Saved data entries
=======

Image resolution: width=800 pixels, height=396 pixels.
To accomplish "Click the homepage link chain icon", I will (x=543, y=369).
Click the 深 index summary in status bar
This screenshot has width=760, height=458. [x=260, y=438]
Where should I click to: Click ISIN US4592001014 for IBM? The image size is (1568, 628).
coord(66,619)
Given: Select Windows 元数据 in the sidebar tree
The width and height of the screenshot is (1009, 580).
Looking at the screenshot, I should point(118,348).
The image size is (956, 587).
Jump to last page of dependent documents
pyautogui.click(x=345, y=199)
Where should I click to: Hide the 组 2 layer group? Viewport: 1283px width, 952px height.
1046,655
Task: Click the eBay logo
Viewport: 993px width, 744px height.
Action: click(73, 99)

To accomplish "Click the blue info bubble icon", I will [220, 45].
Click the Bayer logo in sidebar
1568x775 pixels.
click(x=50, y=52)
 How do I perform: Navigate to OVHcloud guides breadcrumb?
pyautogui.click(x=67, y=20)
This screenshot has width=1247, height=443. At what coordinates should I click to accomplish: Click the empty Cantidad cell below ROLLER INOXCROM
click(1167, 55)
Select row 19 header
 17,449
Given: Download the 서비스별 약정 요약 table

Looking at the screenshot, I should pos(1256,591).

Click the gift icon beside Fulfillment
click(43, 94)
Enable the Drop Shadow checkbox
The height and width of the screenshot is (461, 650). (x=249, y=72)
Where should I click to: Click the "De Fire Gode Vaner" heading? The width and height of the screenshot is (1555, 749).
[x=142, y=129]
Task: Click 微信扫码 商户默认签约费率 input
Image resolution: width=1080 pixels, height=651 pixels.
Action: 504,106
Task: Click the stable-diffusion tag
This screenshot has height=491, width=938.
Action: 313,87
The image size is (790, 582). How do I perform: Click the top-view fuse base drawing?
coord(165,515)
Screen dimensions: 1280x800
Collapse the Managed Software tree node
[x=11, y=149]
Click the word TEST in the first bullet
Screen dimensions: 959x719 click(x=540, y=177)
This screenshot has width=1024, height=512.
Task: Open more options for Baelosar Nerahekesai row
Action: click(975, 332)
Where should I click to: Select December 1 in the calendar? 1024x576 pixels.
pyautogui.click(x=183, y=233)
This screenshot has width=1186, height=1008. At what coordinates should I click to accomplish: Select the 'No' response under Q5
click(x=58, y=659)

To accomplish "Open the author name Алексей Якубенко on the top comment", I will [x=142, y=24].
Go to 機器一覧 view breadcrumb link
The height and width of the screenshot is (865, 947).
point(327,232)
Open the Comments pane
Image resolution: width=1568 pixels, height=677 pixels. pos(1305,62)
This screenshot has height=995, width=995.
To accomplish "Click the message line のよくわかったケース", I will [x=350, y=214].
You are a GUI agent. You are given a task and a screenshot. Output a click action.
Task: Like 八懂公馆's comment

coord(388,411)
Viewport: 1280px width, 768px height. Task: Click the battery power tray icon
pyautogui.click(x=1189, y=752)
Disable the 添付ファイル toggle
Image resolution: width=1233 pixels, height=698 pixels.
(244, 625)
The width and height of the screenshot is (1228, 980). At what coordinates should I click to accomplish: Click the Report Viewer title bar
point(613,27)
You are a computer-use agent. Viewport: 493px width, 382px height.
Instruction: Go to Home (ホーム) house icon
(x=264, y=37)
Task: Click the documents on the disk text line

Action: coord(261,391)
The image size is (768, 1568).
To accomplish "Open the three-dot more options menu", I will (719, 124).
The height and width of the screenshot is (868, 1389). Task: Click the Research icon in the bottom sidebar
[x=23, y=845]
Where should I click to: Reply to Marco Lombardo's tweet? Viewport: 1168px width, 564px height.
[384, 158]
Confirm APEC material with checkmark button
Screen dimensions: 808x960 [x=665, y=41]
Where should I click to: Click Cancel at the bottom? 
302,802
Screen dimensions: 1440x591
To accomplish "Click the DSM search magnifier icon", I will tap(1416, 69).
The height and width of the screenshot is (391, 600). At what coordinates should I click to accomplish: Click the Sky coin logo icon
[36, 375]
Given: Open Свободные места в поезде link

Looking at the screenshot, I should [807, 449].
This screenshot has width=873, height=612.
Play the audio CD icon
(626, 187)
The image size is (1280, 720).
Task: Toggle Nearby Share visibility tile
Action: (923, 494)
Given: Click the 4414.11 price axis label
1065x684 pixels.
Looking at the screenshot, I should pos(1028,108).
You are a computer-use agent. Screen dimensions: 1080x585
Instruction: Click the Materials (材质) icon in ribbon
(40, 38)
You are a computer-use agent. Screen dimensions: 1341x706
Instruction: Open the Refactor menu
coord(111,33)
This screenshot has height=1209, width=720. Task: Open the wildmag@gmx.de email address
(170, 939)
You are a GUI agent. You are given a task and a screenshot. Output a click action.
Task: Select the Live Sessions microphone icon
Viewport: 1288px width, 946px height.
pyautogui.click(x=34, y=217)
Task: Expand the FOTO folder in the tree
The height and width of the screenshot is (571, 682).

=======

■ **EXERCISE**
Locate "Viewport: 1288px width, 946px height." in the data above. Then repeat, exactly, its line and each line after it through the last, adding nothing.

■ **SOLUTION TO THIS PROBLEM**
Viewport: 1288px width, 946px height.
pyautogui.click(x=34, y=217)
Task: Expand the FOTO folder in the tree
The height and width of the screenshot is (571, 682).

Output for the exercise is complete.